PICTURE: Figure 1 view plus

Credit: Hebrew University

A team of researchers from the Hebrew University of Jerusalem (HUJI) led by Dr. Assaf Horesh has discovered the first evidence of radio flares emitted only long after a star is destroyed by a black hole. Published in the magazine Nature astronomy, the discovery relied on ultra-powerful radio telescopes to study these catastrophic cosmic events in distant galaxies called Tidal Disruption Events (TDE). While researchers knew that these events cause the release of radio flashes, this latest discovery saw those flashes emitted months or even years after the stellar disruption. The team was led by Dr. Horesh of the Racah Institute of Physics in Hebrew along with the director of NASA’s Swift Space Telescope, Professor Brad Cenko and Dr. Iair Arcavi of Tel-Aviv University.

“Based on existing theories about how these events occur, if no radio emission has been discovered immediately after the outage, there is no expectation that it will occur later,” says Dr. Horesh. “However, we decided to make a final radio observation six months after the star was destroyed and surprisingly we discovered a bright radio emission. Once we discovered this delayed radio flare, we continued to collect data for a year, during the which the radio emission faded away. In addition, we find a delayed second flash, four years after the initial discovery of stellar rupture. This is the first discovery of such delayed radio flashes from such events, when a star is interrupted by a hole. black “.

The flares are believed to be caused by a high-speed jet launched when the star is destroyed and sucked into the black hole or as a result of blasting out debris from the explosion.

Analysis of the delayed radio flares led the research team to several conclusions.

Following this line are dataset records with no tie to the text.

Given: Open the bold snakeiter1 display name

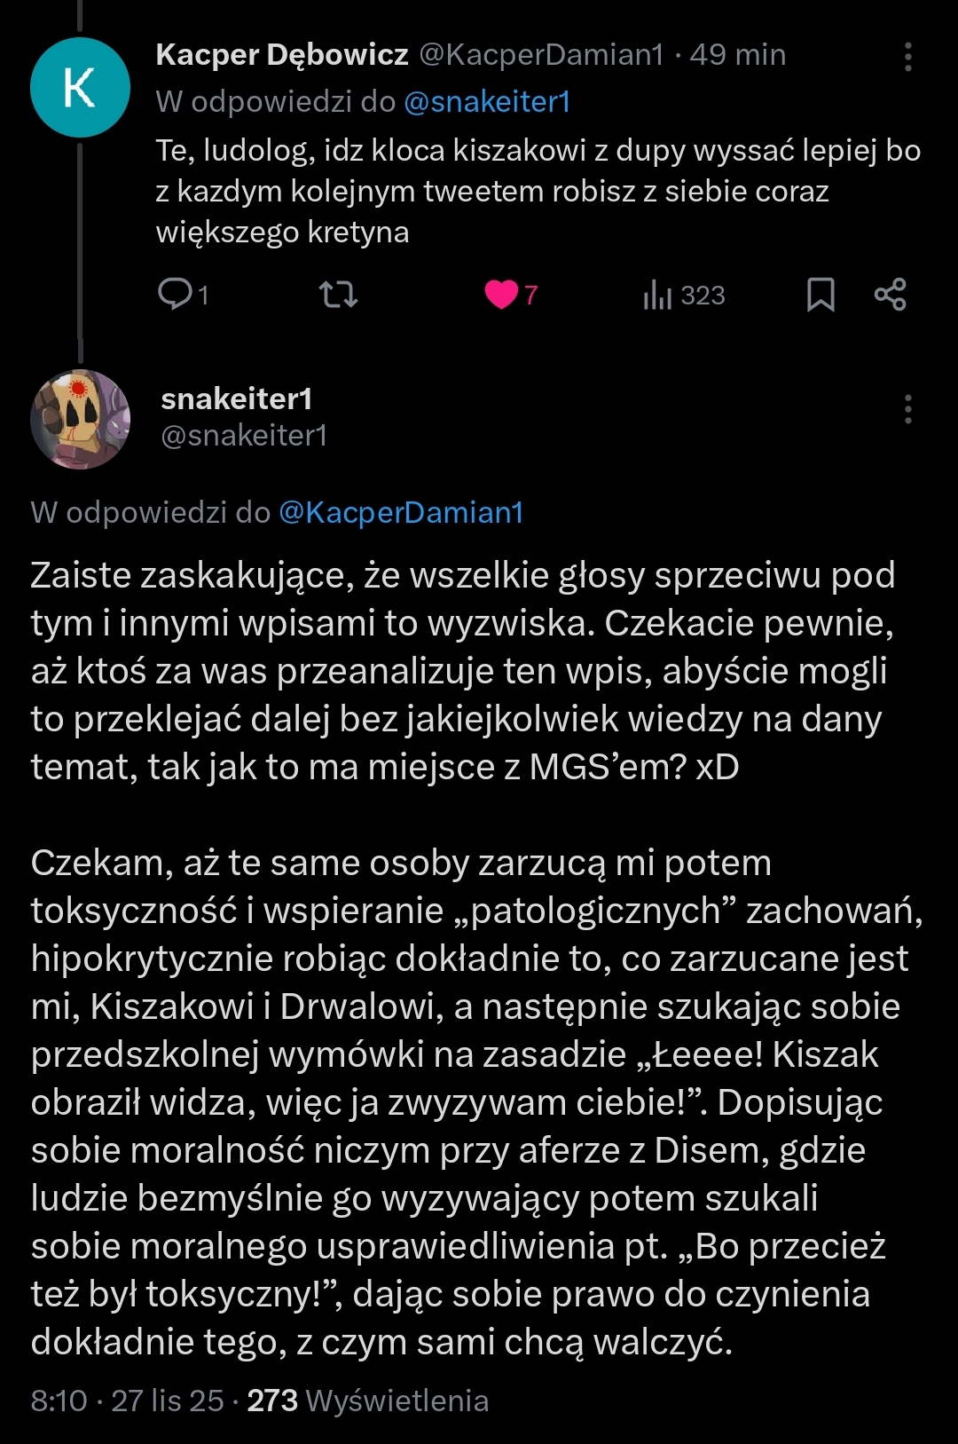Looking at the screenshot, I should [x=237, y=399].
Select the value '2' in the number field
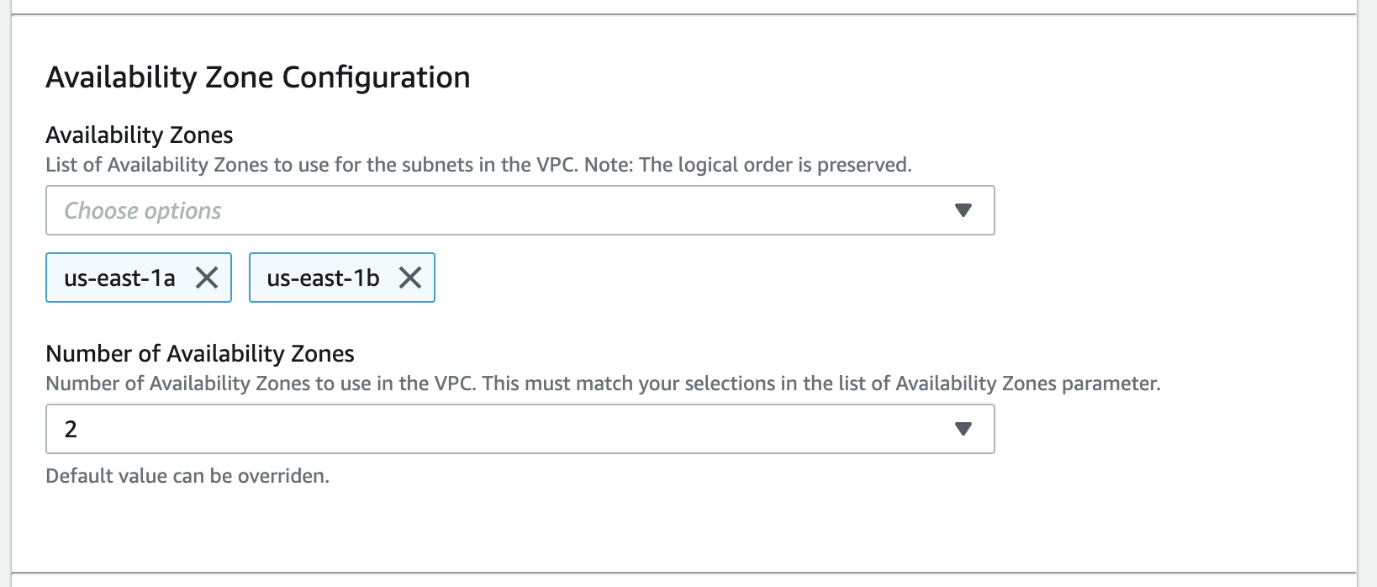This screenshot has width=1377, height=587. pyautogui.click(x=71, y=429)
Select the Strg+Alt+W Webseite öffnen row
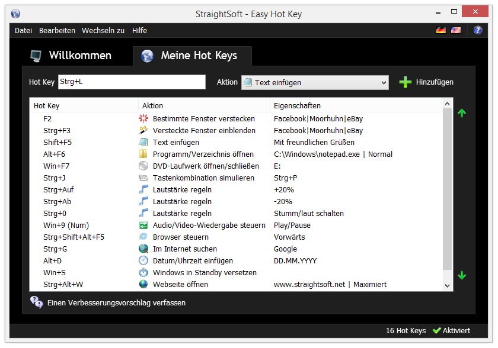Viewport: 498px width, 348px height. tap(235, 284)
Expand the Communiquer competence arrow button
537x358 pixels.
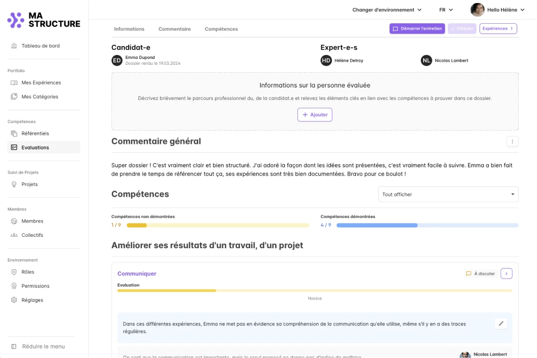tap(506, 273)

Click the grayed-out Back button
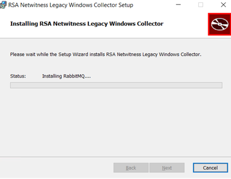point(131,167)
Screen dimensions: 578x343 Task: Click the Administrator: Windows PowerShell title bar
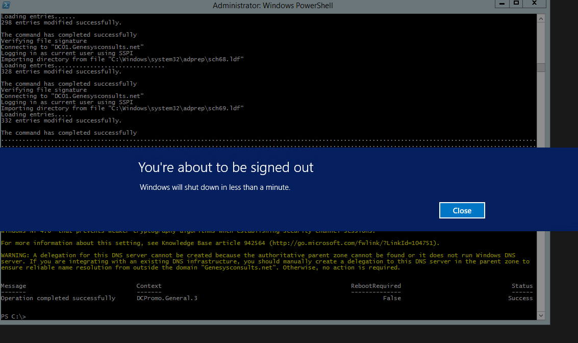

First, they now believe that new models must be developed to explain such a long delay in the emission of radio flares. Second, such delayed radio flashes may be a common phenomenon, but to find more of them, teams will need to stay focused on observations surrounding affected areas long after the initial outage. Third, it is possible that a substantial amount of the stellar debris eventually accumulates (gets into) the black hole, but only long after the star has been destroyed.

“What caused the delay and what is the exact physical process responsible for such a late release remain open questions,” says Dr. Horesh. “In light of this discovery, we are actively looking for more delayed radio flares in other tidal disruption events.”